Analysing and forecasting inflation is a complex matter. It starts with the need to see the forest from the trees. One-off factors –e.g. extending the sales period- and base effects –such as a temporary reduction in the VAT rate in Germany last year- complicate the interpretation. Short-run dynamics may be quite different from longer-term trends. In recent months, purchasing managers in the euro area and the US have reported a significant increase in input prices as well as longer delivery lags. Almost inevitably, the disruptive impact of the pandemic on demand and supply is causing an imbalance when demand recovers and supply is struggling to follow. The shortage of semiconductors is a case in point. The supply side reaction to the pandemic is clearly an issue in the US. The Federal Reserve Bank of Atlanta recently analysed the swift, significant increase in its District’s business inflation expectations survey. More than 50 percent of companies surveyed report delayed deliveries whereas uncertain pandemic-related employee availability is weighing on production capacity. “Firms experiencing the most intense disruption tend to be those with the highest expectation of future inflation.”[2] It remains to be seen whether this will convince companies to raise their prices. This depends on factors such as competitive pressures, the price elasticity of demand as well as demand growth. In the US, the latter will get a boost from the USD 1.9  trillion American Rescue Plan. In this respect, the Atlanta Fed researchers finely note that their explanation of rising inflation expectations “tamps down the speculation that the potential inflationary impact of recent fiscal stimulus on demand is behind heightened year-ahead inflation expectations.” To put it differently: should the fiscal stimulus cause heightened inflation expectations, it still has to show up in the data.

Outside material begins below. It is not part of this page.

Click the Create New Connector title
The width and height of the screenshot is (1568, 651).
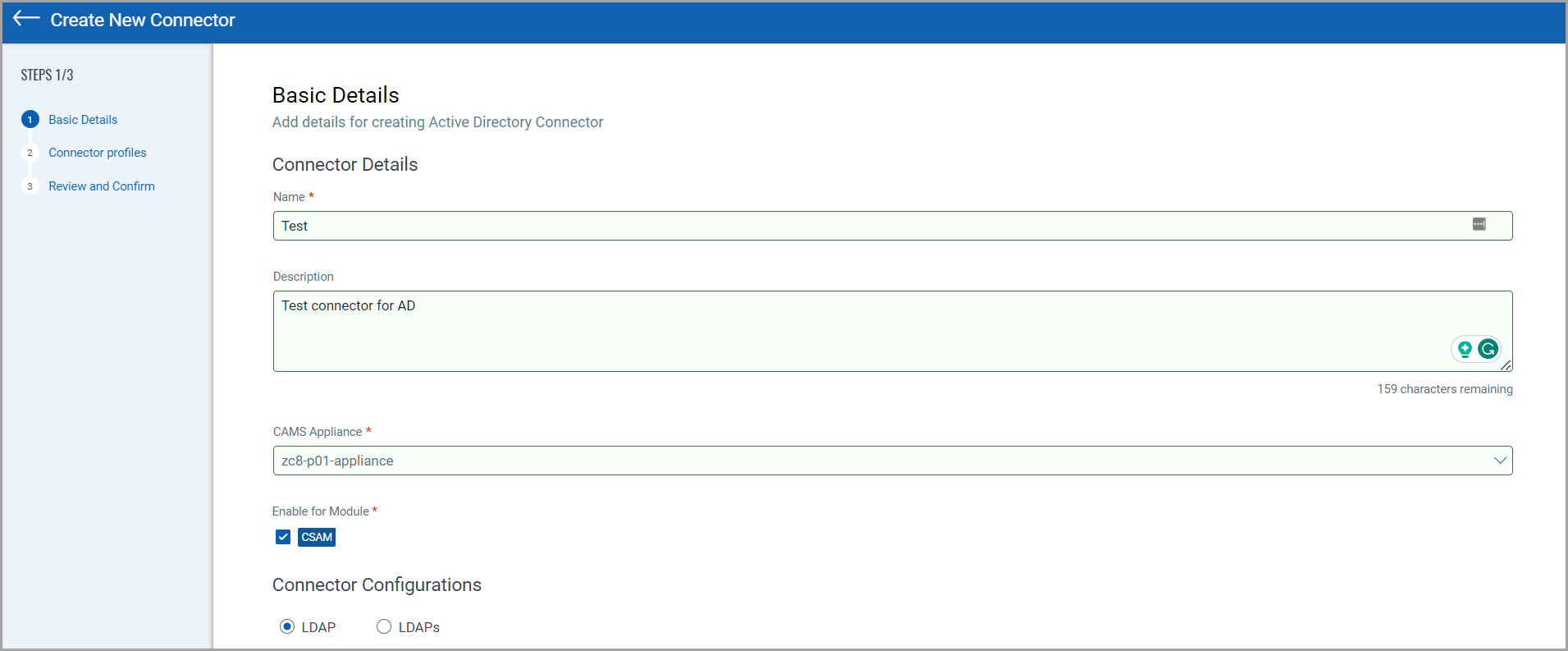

Fed chairman Powell has acknowledged there could be bottlenecks, adding however that the increase in inflation should be relatively modest and transient because the supply side is very dynamic. “People start businesses, they reopen restaurants, you know, the airlines will be flying again, all of those things will happen. And so it’ll turn out to be a one-time sort of bulge in prices, but it won’t change inflation going forward. Because inflation expectations are strongly anchored around 2 percent.”[3] Until the pandemic, the longer-term expected change in unit costs per year –a factor which influences price-setting behaviour of companies- has fluctuated in a narrow band of about 40 basis points. Likewise, consumer 5 year inflation expectations –which could influence wage demands- and 10 year inflation expectations of professional forecasters –a measure of central bank credibility- exhibit very limit cyclical amplitude. There is some correlation between recently observed inflation and inflation expectations –which is suggestive of extrapolative behaviour- but the transmission from the former to the latter is small. Notwithstanding these observations, the second half of the year will see a lot of nail-biting as US inflation data are released in an economy that, on the back of a very successful vaccination campaign, accommodative monetary policy and massive fiscal stimulus should be able to close its output gap quickly.


Chart 1 Edito 21.12 EN


Chart 2 Edito 21.12 EN


[1]I’ve never seen anything like this”: chaos strikes global shipping, New York Times, 6 March 2021.

[2] Inflation Expectations Reflect Concerns over Supply Disruptions, Crimped Capacity, Federal Reserve Bank of Atlanta, 22 March 2021.

[3] Source: Federal Reserve, press conference of Jerome Powell, 17 March 2021.